Price (RRP): $1,990
Manufacturer: Bang & Olufsen
Reviewer: Luke Coleman
The latest entrant into the growing fashion-mobile ring, the Serenata combines the mobile phone prowess of global 2nd-runner Samsung with the sleek design sensibilities of home audio specialists Bang & Olufsen.
Easily one of the most innovative and unique designs for a mobile in years, the Serenata has been made for the music purist with a taste for luxury brands. But does the Serenata fall into the same trap as so many high fashion, high-price phones have in the recent past?
The Serenata is the fashion-accessory attempt to marry a music player with a phone, from one company with a strong reputation for high-quality music systems and another for mobiles. Unlike many other mobiles with music players, the Serenata does not marry the two well. There is no number pad, requiring an iPod-style click wheel or occasional touchscreen input. As a phone, it is light on features and at times barely useable. Text input, even with predictive text, is agonisingly slow. Entering numbers is not much better.
As a music player, the device is workable. The wheel and menu interface will be familiar to any iPod user, and the inclusion of album covers with music is easy to use and easy on the eyes. Syncing music and album art using Windows Media Player is a breeze. 4GB of storage space is good for a small pile of CDs, but nothing exceptional compared to other music phones.
A nifty slide-out speaker is a great addition – while speakers may be commonplace in mobiles, this speaker makes the device a true music-lovers delight. Great sound, great bass. The lack of a 3.5 mm headphone jack is a glaring omission from a phone which is dedicated to music, but B&O’s included headphones are both attractive and functional.
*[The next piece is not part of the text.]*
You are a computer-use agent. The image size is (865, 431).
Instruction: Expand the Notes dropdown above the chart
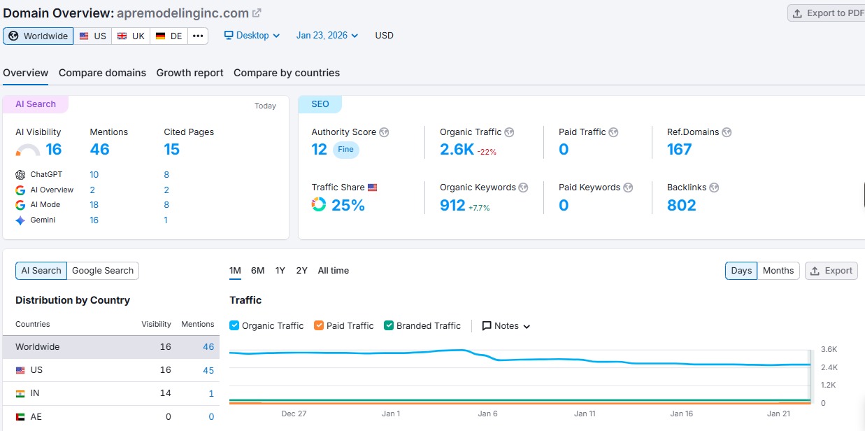tap(505, 325)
Like similar ‘designer’ mobiles (think the Porsche Design P’9521, or LG Prada), the Serenata has a very niche target market which throws any normal definition of “value” out the window. Value to some means exclusivity. Or rarity. Or fashionability. The Serenata has all these things. But if value means useability, or even usefulness, or features, the Serenata fails miserably. The eye-wateringly expensive asking price for this device will be just fine for those who have money to burn, but the reality is it will never suffice as an everyday mobile phone, for any user. It’s sexy and chic, but will only ever be a secondary mobile to whip out to impress onlookers (which it will).
As a stand alone music player without the mobile phone, the Serenata actually stands up in its own right. Design-wise, the slide-up speaker is sexy and gives impressive sound quality – head and shoulders above the tinny speakers found in your average mobile phone. The included headphones are also top-notch, in both form and function. But the Serenata will still not replace your iPod – 4GB of storage is a bit on the slim side and puts this device more in the league of the iPod Nano rather than the iPod Classic or Touch. The beautiful and slick metallic click-wheel will be pleasantly familiar to iPod users, as will the simple menu system.
It’s rating as a music player alone would be 3 stars.
As a music player, the Serenata is simple to use with an effective in-built speaker and standard storage space. As a phone, it is bad. The click wheel has been tried before – and failed before – by bigwigs like Nokia who abandoned the horrific input method.
Basically, it is unusable as a day-to-day mobile when it comes to simple tasks like text messaging. But if you have a spare two grand to splash around on an unusual MP3 player that nobody else has, this is… unique.